• Brief
Your output should consist of every record, copied exactly.

+++

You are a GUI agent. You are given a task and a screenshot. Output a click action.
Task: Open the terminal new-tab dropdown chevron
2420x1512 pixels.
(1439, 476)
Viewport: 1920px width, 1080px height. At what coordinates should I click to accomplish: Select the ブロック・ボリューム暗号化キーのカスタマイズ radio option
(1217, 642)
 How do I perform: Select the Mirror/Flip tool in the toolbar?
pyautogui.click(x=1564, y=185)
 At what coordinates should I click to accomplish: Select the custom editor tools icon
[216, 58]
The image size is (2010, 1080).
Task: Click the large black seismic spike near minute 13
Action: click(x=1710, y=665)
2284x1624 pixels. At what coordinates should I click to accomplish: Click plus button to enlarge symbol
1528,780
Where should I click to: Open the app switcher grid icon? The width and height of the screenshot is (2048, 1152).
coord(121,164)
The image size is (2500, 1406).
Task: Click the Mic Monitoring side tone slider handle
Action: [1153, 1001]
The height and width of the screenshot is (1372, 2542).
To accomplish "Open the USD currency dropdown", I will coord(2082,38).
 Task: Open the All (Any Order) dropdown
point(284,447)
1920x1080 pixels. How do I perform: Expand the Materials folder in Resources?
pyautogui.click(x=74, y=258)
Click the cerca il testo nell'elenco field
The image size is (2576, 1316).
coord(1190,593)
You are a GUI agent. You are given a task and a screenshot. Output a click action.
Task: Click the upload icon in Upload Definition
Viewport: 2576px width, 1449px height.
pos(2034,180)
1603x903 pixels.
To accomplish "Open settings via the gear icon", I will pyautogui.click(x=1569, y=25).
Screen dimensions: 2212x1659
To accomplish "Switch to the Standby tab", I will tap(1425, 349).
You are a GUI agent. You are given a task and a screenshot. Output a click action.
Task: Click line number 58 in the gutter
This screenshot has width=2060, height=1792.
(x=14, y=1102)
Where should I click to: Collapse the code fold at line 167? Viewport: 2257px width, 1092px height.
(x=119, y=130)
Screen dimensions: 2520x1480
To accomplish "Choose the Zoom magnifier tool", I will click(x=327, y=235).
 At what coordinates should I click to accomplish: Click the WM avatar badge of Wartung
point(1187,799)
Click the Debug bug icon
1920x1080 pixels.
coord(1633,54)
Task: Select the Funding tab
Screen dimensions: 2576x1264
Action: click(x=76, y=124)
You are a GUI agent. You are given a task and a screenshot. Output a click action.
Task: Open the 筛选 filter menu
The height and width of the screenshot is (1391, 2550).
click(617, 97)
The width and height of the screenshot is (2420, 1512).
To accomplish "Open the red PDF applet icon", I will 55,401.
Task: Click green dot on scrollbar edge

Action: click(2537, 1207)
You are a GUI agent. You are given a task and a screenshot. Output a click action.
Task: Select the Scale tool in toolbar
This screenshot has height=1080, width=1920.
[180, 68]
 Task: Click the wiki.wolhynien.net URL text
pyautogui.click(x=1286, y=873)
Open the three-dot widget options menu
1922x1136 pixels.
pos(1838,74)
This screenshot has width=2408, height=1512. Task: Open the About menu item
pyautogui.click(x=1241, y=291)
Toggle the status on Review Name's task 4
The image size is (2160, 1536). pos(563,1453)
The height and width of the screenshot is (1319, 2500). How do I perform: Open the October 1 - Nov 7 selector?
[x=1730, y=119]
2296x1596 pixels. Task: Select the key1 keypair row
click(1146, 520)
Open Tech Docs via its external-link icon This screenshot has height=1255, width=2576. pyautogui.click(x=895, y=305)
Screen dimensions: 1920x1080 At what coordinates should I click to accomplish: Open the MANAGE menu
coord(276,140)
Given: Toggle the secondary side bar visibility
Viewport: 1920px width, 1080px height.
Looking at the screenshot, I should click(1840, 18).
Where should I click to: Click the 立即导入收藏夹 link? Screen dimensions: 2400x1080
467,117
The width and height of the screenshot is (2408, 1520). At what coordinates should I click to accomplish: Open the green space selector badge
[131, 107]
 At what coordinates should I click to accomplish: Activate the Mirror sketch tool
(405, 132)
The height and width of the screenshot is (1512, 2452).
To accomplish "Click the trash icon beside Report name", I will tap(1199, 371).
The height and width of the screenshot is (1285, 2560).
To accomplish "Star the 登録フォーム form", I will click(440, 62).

+++

• Response to this exercise
You are a GUI agent. You are given a task and a screenshot. Output a click action.
Task: Open the terminal new-tab dropdown chevron
2420x1512 pixels.
(1439, 476)
Viewport: 1920px width, 1080px height. At what coordinates should I click to accomplish: Select the ブロック・ボリューム暗号化キーのカスタマイズ radio option
(1217, 642)
 How do I perform: Select the Mirror/Flip tool in the toolbar?
pyautogui.click(x=1564, y=185)
 At what coordinates should I click to accomplish: Select the custom editor tools icon
[216, 58]
The image size is (2010, 1080).
Task: Click the large black seismic spike near minute 13
Action: click(x=1710, y=665)
2284x1624 pixels. At what coordinates should I click to accomplish: Click plus button to enlarge symbol
1528,780
Where should I click to: Open the app switcher grid icon? The width and height of the screenshot is (2048, 1152).
coord(121,164)
The image size is (2500, 1406).
Task: Click the Mic Monitoring side tone slider handle
Action: [1153, 1001]
The height and width of the screenshot is (1372, 2542).
To accomplish "Open the USD currency dropdown", I will coord(2082,38).
 Task: Open the All (Any Order) dropdown
point(284,447)
1920x1080 pixels. How do I perform: Expand the Materials folder in Resources?
pyautogui.click(x=74, y=258)
Click the cerca il testo nell'elenco field
The image size is (2576, 1316).
coord(1190,593)
You are a GUI agent. You are given a task and a screenshot. Output a click action.
Task: Click the upload icon in Upload Definition
Viewport: 2576px width, 1449px height.
pos(2034,180)
1603x903 pixels.
To accomplish "Open settings via the gear icon", I will pyautogui.click(x=1569, y=25).
Screen dimensions: 2212x1659
To accomplish "Switch to the Standby tab", I will tap(1425, 349).
You are a GUI agent. You are given a task and a screenshot. Output a click action.
Task: Click line number 58 in the gutter
This screenshot has width=2060, height=1792.
(x=14, y=1102)
Where should I click to: Collapse the code fold at line 167? Viewport: 2257px width, 1092px height.
(x=119, y=130)
Screen dimensions: 2520x1480
To accomplish "Choose the Zoom magnifier tool", I will click(x=327, y=235).
 At what coordinates should I click to accomplish: Click the WM avatar badge of Wartung
point(1187,799)
Click the Debug bug icon
1920x1080 pixels.
coord(1633,54)
Task: Select the Funding tab
Screen dimensions: 2576x1264
Action: click(x=76, y=124)
You are a GUI agent. You are given a task and a screenshot. Output a click action.
Task: Open the 筛选 filter menu
The height and width of the screenshot is (1391, 2550).
click(617, 97)
The width and height of the screenshot is (2420, 1512).
To accomplish "Open the red PDF applet icon", I will 55,401.
Task: Click green dot on scrollbar edge

Action: click(2537, 1207)
You are a GUI agent. You are given a task and a screenshot. Output a click action.
Task: Select the Scale tool in toolbar
This screenshot has height=1080, width=1920.
[180, 68]
 Task: Click the wiki.wolhynien.net URL text
pyautogui.click(x=1286, y=873)
Open the three-dot widget options menu
1922x1136 pixels.
pos(1838,74)
This screenshot has width=2408, height=1512. Task: Open the About menu item
pyautogui.click(x=1241, y=291)
Toggle the status on Review Name's task 4
The image size is (2160, 1536). pos(563,1453)
The height and width of the screenshot is (1319, 2500). How do I perform: Open the October 1 - Nov 7 selector?
[x=1730, y=119]
2296x1596 pixels. Task: Select the key1 keypair row
click(1146, 520)
Open Tech Docs via its external-link icon This screenshot has height=1255, width=2576. pyautogui.click(x=895, y=305)
Screen dimensions: 1920x1080 At what coordinates should I click to accomplish: Open the MANAGE menu
coord(276,140)
Given: Toggle the secondary side bar visibility
Viewport: 1920px width, 1080px height.
Looking at the screenshot, I should click(1840, 18).
Where should I click to: Click the 立即导入收藏夹 link? Screen dimensions: 2400x1080
467,117
The width and height of the screenshot is (2408, 1520). At what coordinates should I click to accomplish: Open the green space selector badge
[131, 107]
 At what coordinates should I click to accomplish: Activate the Mirror sketch tool
(405, 132)
The height and width of the screenshot is (1512, 2452).
To accomplish "Click the trash icon beside Report name", I will tap(1199, 371).
The height and width of the screenshot is (1285, 2560).
To accomplish "Star the 登録フォーム form", I will click(440, 62).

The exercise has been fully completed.